Two reasons it belongs in the compiler rather than as caller-side arg reversal (which gets the same
effect): the natural, readable order should be the free one; and a hand-reversal isn't safe once an
argument recurs or is nested, since reversed emission breaks the "roll on last use" assumption. That
safety can't be decided per-argument (it depends on whether a name recurs elsewhere in the tree), so
the commit adds a small occurrence guard that only rolls a name used once — and it fails closed
(demoting a roll to a pick is always safe; only the reverse would corrupt the stack).

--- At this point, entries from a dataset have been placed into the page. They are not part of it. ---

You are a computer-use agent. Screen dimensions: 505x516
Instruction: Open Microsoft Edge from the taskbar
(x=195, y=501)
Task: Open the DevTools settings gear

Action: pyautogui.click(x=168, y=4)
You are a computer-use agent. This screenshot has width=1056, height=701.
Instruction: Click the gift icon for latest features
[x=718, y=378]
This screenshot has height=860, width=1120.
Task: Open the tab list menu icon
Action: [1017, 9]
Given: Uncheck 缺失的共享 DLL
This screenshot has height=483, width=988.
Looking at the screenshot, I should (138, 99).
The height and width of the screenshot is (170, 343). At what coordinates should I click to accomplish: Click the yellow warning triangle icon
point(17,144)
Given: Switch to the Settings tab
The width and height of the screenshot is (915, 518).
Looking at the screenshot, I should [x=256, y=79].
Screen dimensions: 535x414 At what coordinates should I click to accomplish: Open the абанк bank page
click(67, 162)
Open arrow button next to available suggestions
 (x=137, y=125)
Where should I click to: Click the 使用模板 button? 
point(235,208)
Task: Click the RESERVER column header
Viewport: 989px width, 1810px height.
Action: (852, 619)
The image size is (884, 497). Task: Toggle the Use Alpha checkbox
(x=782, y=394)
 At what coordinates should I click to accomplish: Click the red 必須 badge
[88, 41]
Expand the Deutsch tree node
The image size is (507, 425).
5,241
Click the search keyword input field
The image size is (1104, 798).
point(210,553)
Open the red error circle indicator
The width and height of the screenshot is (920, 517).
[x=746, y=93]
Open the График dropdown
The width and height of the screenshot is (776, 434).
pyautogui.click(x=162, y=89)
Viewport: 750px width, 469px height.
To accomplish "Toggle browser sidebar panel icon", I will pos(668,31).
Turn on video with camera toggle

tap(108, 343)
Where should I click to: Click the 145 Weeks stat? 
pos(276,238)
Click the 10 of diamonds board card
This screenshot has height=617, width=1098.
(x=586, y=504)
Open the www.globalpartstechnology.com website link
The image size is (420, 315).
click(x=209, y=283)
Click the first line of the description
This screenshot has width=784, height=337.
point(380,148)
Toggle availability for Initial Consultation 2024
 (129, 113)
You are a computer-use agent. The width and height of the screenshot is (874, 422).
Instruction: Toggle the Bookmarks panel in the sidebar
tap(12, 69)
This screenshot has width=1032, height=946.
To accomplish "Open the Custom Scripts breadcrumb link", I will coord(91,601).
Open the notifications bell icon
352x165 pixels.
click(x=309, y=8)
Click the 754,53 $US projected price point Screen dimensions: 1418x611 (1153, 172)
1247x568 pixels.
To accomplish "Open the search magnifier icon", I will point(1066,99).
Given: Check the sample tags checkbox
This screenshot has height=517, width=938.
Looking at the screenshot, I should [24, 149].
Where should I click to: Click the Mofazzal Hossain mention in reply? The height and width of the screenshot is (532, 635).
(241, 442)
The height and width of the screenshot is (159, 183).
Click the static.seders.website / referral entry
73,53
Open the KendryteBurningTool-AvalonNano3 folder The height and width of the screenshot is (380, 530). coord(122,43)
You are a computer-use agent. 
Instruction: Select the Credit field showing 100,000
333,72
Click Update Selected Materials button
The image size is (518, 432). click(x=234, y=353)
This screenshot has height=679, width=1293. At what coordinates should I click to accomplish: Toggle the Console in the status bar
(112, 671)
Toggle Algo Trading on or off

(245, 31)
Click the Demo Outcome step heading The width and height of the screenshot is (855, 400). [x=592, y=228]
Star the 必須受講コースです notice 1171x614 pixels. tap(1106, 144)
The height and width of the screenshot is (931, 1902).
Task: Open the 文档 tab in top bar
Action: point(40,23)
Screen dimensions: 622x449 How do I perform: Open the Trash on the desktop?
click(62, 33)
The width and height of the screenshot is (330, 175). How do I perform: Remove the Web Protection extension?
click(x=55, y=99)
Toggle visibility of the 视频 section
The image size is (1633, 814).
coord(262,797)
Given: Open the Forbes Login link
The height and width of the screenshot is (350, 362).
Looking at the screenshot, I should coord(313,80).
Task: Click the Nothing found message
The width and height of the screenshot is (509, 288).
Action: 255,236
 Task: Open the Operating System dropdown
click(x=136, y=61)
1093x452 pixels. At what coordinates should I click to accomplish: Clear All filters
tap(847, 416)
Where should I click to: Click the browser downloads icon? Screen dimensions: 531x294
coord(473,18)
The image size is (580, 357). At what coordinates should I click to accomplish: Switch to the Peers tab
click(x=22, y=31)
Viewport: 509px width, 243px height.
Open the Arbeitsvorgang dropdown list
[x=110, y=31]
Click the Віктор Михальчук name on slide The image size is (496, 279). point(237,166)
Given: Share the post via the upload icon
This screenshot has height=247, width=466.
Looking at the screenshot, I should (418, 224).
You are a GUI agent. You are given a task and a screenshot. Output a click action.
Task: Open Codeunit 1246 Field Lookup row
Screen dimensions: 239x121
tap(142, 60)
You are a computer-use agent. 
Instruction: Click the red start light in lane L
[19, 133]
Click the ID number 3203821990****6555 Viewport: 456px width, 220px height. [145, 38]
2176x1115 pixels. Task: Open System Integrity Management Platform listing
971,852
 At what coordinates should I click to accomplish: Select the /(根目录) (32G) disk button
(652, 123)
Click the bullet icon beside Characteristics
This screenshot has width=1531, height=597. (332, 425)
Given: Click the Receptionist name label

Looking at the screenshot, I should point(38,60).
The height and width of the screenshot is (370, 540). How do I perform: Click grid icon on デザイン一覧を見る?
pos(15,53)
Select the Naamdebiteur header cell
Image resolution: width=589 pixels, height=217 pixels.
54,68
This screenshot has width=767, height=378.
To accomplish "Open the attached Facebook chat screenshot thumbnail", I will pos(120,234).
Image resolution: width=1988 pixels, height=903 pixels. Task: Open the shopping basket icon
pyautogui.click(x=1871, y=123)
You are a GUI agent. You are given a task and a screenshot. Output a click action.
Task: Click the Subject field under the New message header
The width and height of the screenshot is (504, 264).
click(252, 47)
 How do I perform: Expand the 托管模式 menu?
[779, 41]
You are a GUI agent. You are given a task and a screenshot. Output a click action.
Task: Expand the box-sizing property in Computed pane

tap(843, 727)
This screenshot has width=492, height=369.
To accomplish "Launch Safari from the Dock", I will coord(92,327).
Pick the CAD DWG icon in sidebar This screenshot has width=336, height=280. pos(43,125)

It also removes an inconsistency: constructor arguments are baked in reverse declaration order
(generateContractBytecodeScript) and contract-function arguments are seeded the same way, so both
already put the first parameter on top. The old last-parameter-on-top convention made user-defined
functions the lone exception; this aligns them, and lets the body seed through the same
visitParameter path the constructor and spend params use.

Debugging note: because arguments sit in reverse declaration order, at the low level (e.g. BitAuth
IDE) they appear on the stack reversed relative to the signature — first parameter on top, last
deepest. This already holds for constructor and contract-function arguments; the change just makes
user-function calls match.

Output optimisations (size / opcost)

Roughly biggest to smallest for opcost-constrained contracts:

  • optimizeFor (constant hoisting) — a modest but real bytecode-size win, but only under
    -O size; the default 'opcost' objective doesn't run it. A general size feature, not an
    opcost one.
  • Function inlining — small on both axes for typical code (most helpers are single-use or
    loop-resident); mostly about dropping the OP_INVOKE round-trip on non-loop calls rather than
    bytes.
  • Altstack lowering for function-exit cleanup — small, break-even gated; only matters on
    cleanup-heavy exits.
  • Loop-aware exclusion — really a guardrail for inlining rather than a saving of its own: it
    stops inlining from duplicating a body into a loop. Prevents a regression rather than beating
    the baseline.

Compile-time only (output unchanged)

These don't change the emitted script at all — they make the compiler itself viable on large
contracts:

  • Faster peephole optimiser — output is byte-for-byte identical; fixes a quadratic scan that
    hurts large contracts. The new OP_SWAP OP_MUL rule is marginal.
  • Legacy-optimiser cross-check gating — no output change; lets large contracts compile without
    the quadratic cross-check.

So the group is mostly an opcost package rather than a bytesize one, with the calling convention
as the standout and constant-hoisting as the one direct size win (under -O size). Happy to
share the measured A/B numbers behind any of these if useful.